A Lost Post From July… OOPS!

So how was my day? Oh my day was wonder-freaking-ful. It started off with getting two hours of sleep and then dealing with a grumpy as hell mother who hates mornings. She’d gotten five, six hours of sleep but still grumbled and bitched about being up at nine AM.

Our first stop was our insurance agent’s office. AS we walked in the door he had just started a call writing a policy over the phone for someone who wanted to explore the price for EVERY possible configuration and option of their auto policy. We finally get into his office and he goes over the policy, line by line, TO HIMSELF. We sit there and sit there and finally mom gets to sign and initial about a dozen times. We shell out almost fifteen hundred bucks for a year’s coverage. Then we find out the bastards at the insurance company had raised our hurricane deductible from $2,500 to $3,100. With this insurance company if there’s a hurricane loss we have to pony that money up up FRONT before they’ll cover damages. You can’t, as we did in 2004, cover the deductible from the check they write. Hooray for us!

The next stop was Dick’s Sporting Goods to find mom a new pair of sandals. Stood around the footware section for ten minutes, couldn’t find a single pair of sandals on display. I eventually had to walk all the way to the front of the store to get the cashier to call someone over to footware. The girl arrives and says “Oh, I’m sorry, I think we only have one pair of sandals in.” No, that wasn’t one STYLE that was one PAIR. They actually had one, single, pair of sandals in the entire store. Of course, they weren’t my mom’s size. She also had no idea when or if they were ever going to get more in. Hooray for us!
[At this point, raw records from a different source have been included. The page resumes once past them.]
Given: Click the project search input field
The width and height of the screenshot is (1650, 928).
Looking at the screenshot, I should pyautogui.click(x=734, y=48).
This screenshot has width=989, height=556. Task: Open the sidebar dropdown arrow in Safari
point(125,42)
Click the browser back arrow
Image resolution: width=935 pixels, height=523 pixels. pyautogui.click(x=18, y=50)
Next we swung across the street to Bed, Bath & Beyond so mom could get some new sheets. Do you know where the sheets are? They’re all the way at the BACK of that giant store. Mom browses around a while and finds some nice percale sheets, bing, bang, zoom, we’re out the door.

Then she decides she wants to go home. We had other stops planned but her knee was bothering her. Of course I’d told her to take a couple Tylenol before we left and she got cranky and said she didn’t want to. So heigh-ho off we go home.
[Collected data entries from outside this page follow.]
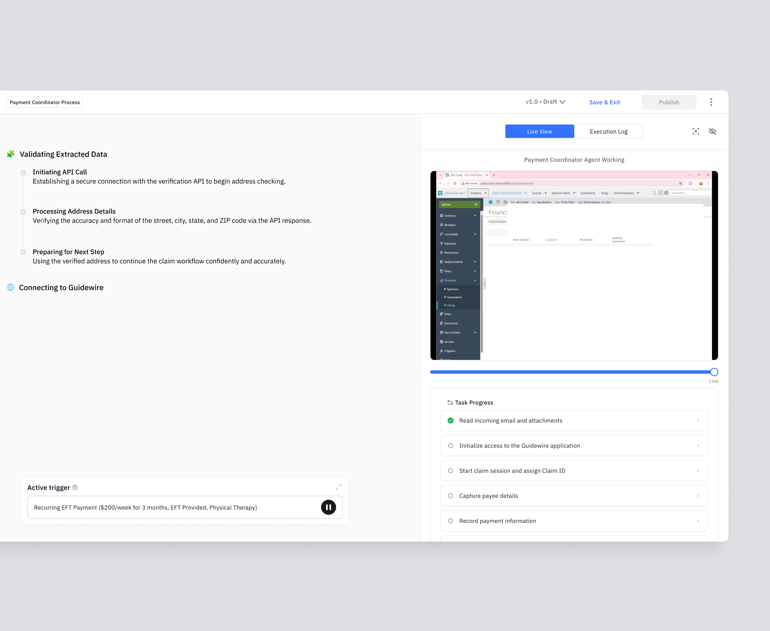Click the expand arrows in Active trigger panel
The width and height of the screenshot is (770, 631).
tap(338, 487)
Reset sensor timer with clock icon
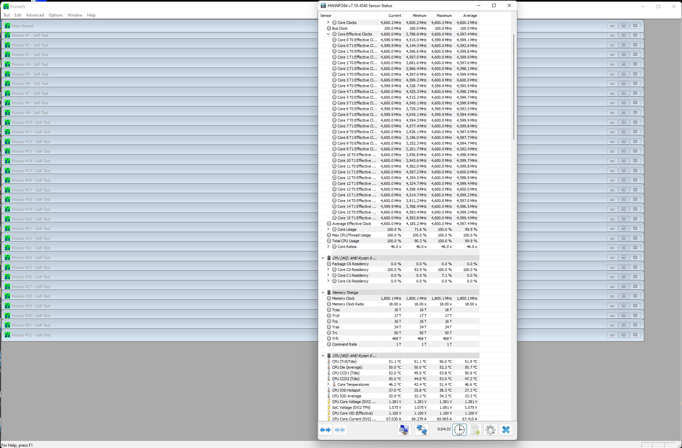 tap(459, 430)
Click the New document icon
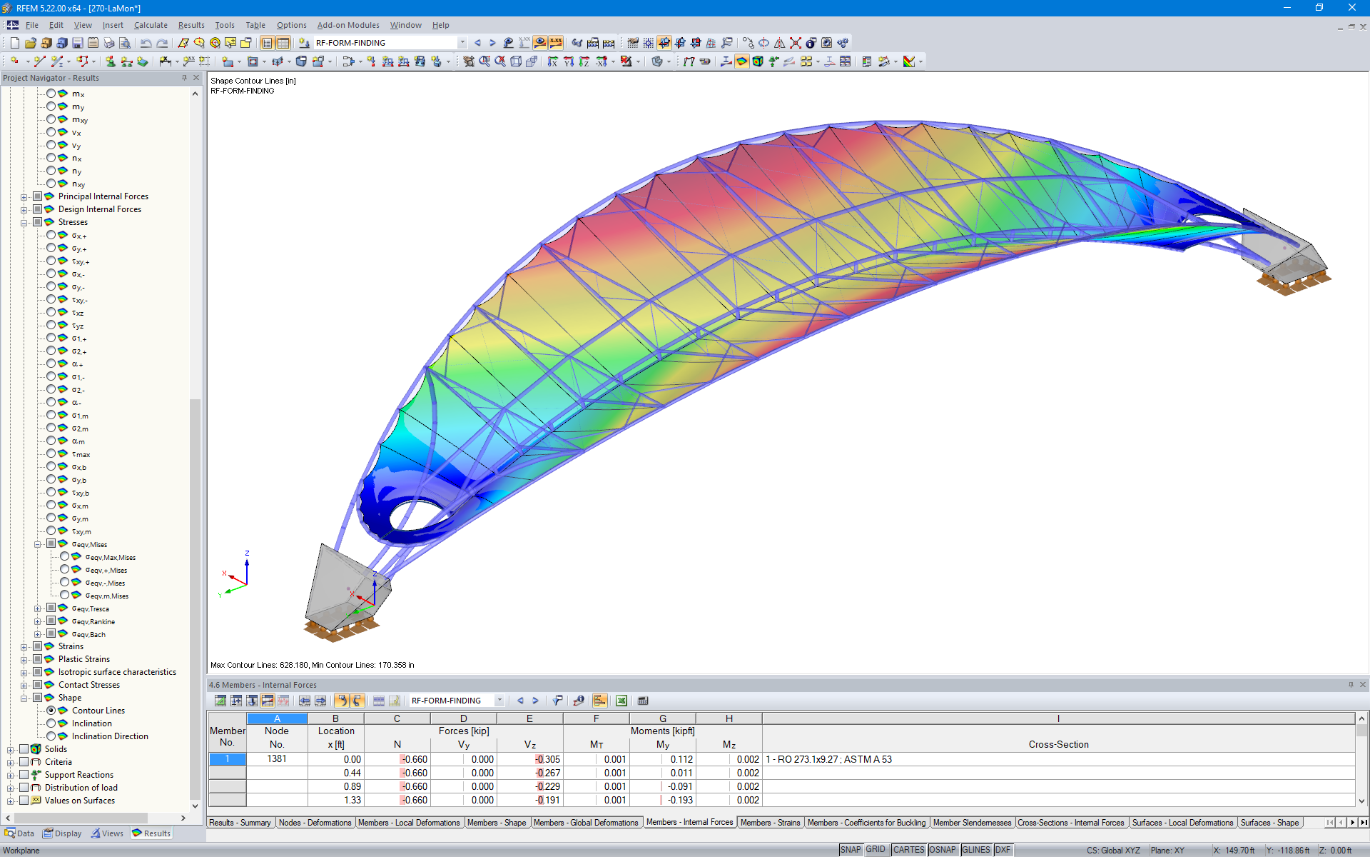This screenshot has width=1370, height=857. [x=14, y=43]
We get home and mom wants to put our copy of the homeowner’s policy in the lockbox. A few minutes pass and she can’t find her keys. We tear apart the place she keeps her purse. The car. The place we keep the lockbox since she was just in it the other day. No keys, no where.

I call the insurance agent, Dick’s and BB&B. Nope, no one’s turned in any keys. Mom’s more upset about the mementos ON the key ring than the potential giving access to our house and car to anyone who finds the keys.

Just in case she dropped them I head back out… I check the parking lot where the insurance agent is, six stores on the same side of the strip-mall where the agent is. No keys. I head over to Dick’s, or I try to, the traffic light freaks out while I’m in line and won’t turn green (augh!). Finally get to Dick’s. Parking lot, footware department, front desk, no keys. I go across the street to BB&B, I check at the service counter. I walk the store where we had shopped. I checked every cart I could find in the store which annoyed quite a few people who were using those carts at the time. I checked all the carts in the parking lot. No keys.

I head home. On the way I stop off at Mickey D’s for an ‘I deserve this’ lunch. They screw up my entire order. My knee’s killing me and the drive-thru line has suddenly wrapped around the building. AUGH!

I get home. I ask my mom “Did you look EVERYWHERE?” and she says she has. But hell I’ll tear the house apart again anyhow. I grab the flashlight and… “Did you look in the junk drawer, mom?” No, of course she didn’t. Why ever would her keys be in there? There’s no way her keys could… oh hey look at that…


Guess who’s buying me a pizza for supper tonight 🙂

Hawk (at least the car has A/C)


  1. Frosty

    Wait… I totally remember this story! Maybe you emailed me about it? Anyway, what a cruddy day. Blegh.

  2. Carl

    At least ya got a pizza out of it all.